Initialize the conda environment

And every time you open bash to perform this RNA-Seq analysis workflow in a new session, you’ll want to initialize this environment to run the packages you download here.

conda activate RNA


Install TrimGalore

TrimGalore depends on two packages which you’ll need to install first: cutadapt and fastqc. You can download Fastqc again, this time in your conda environment, for optionally running fastqc following TrimGalore

conda install -c bioconda cutadapt
sudo apt install fastqc

sometimes FastQC does not install unless you update Anaconda, and update all packages. If you cannot install FastQC, attempt to update all your programs and packages first.

Check versions to make sure they installed correctly

cutadapt --version 
fastqc -v

Install TrimGalore:

Try:

conda install trimgalore

If this doesn’t work, you can try and extract the tarball and install TrimGalore yourself.

curl -fsSL https://github.com/FelixKrueger/TrimGalore/archive/0.6.5.tar.gz -o trim_galore.tar.gz
tar xvzf trim_galore.tar.gz

you can extract tarballs in bash using administrator permissions (if needed) by running:

sudo tar -xvzf /mnt/c/PATH/TO/TAR-FILE/Desktop/FILE-NAME.tar.gz -C /mnt/c/PATH/TO/DESTINATION/FOLDER


Install Kallisto

Make sure you are in the correct conda environment by passing conda env list. the environment with the * next to it is the current environment. Change environments by typing conda activate environmentname.

conda install kallisto
kallisto


This concludes prep in the bash/linux/python environments

You’ll be prompted to install a lot of additional libraries during this process, make sure you download all of them and, at the end, it is good practice to update all the packages using conda update all.

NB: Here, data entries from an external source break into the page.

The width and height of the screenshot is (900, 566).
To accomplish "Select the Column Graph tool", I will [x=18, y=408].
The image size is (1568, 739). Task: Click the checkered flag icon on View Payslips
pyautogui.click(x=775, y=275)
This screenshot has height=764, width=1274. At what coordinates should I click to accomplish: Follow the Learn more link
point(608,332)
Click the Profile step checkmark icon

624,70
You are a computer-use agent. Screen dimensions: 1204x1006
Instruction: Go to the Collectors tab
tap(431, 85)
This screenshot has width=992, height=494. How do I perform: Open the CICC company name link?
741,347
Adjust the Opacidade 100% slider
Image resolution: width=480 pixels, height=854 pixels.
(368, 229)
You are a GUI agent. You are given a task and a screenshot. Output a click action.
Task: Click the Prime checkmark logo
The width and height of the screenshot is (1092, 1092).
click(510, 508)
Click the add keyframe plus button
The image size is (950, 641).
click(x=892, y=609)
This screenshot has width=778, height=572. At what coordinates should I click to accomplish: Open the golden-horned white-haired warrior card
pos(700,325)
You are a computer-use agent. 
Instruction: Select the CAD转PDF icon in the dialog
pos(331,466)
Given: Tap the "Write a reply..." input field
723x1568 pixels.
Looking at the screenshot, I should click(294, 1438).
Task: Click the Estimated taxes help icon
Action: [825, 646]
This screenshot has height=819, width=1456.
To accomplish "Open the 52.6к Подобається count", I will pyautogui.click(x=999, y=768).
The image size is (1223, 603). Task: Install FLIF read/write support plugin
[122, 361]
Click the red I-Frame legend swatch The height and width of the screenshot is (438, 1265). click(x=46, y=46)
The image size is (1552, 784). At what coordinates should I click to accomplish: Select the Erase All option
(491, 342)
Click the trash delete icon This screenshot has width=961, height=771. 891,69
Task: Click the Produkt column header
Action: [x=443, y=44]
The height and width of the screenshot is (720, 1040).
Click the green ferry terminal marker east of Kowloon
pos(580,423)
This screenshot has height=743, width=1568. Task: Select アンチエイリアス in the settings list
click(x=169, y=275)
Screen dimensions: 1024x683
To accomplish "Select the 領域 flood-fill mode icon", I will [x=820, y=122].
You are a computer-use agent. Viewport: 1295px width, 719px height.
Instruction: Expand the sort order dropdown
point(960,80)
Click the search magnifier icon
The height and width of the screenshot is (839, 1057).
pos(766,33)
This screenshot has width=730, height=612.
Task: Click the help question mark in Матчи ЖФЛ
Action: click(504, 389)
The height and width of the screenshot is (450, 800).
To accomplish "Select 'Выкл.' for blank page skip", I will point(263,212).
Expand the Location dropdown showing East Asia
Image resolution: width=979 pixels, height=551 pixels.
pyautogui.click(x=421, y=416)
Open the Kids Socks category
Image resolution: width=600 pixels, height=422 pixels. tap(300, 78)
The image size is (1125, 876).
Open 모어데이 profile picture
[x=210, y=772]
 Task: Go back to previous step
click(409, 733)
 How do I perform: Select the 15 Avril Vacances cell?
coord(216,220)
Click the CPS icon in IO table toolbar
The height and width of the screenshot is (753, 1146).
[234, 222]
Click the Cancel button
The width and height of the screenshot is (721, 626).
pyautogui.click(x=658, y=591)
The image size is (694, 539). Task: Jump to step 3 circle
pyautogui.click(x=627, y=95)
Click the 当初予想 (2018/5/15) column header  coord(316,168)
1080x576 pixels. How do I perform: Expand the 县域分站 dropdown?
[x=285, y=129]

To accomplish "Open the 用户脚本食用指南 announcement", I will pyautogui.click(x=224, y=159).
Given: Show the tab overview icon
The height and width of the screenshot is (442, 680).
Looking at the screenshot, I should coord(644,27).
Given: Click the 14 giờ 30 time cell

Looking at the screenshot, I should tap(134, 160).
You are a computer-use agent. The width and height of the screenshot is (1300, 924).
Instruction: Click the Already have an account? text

RStudio and downloading R Packages

Open RStudio. Update R. For Mac, download the latest update, then open RStudio and it will automatically install. On Windows:

install.packages("installr")
library(installr)
updateR()

Next, install all of these packages:

if (!requireNamespace("BiocManager", quietly = TRUE))
    install.packages("BiocManager")
BiocManager::install(version = "3.11")

install.packages("devtools")
install.packages("tidyverse")

if (!requireNamespace("BiocManager", quietly = TRUE))
    install.packages("BiocManager")

BiocManager::install("tximport")

if (!requireNamespace("BiocManager", quietly = TRUE))
    install.packages("BiocManager")

BiocManager::install("tximportData")

if (!requireNamespace("BiocManager", quietly = TRUE))
    install.packages("BiocManager")

BiocManager::install("rhdf5")

if (!requireNamespace("BiocManager", quietly = TRUE))
    install.packages("BiocManager")

BiocManager::install("GenomicFeatures")

install.packages("pacman")

## or install the source package from 
## https://cran.r-project.org/web/packages/pacman/index.html
## and install in R with 
## install.packages(path_to_file, repos = NULL, type="source")

if (!requireNamespace("BiocManager", quietly = TRUE))
    install.packages("BiocManager")

BiocManager::install("DESeq2")


This should download and install all of the packages you will need. If there is a package missing, please email and i will include it here.

You should now be ready to run Part 1 and Part 2 of the RNA-Seq Walkthrough.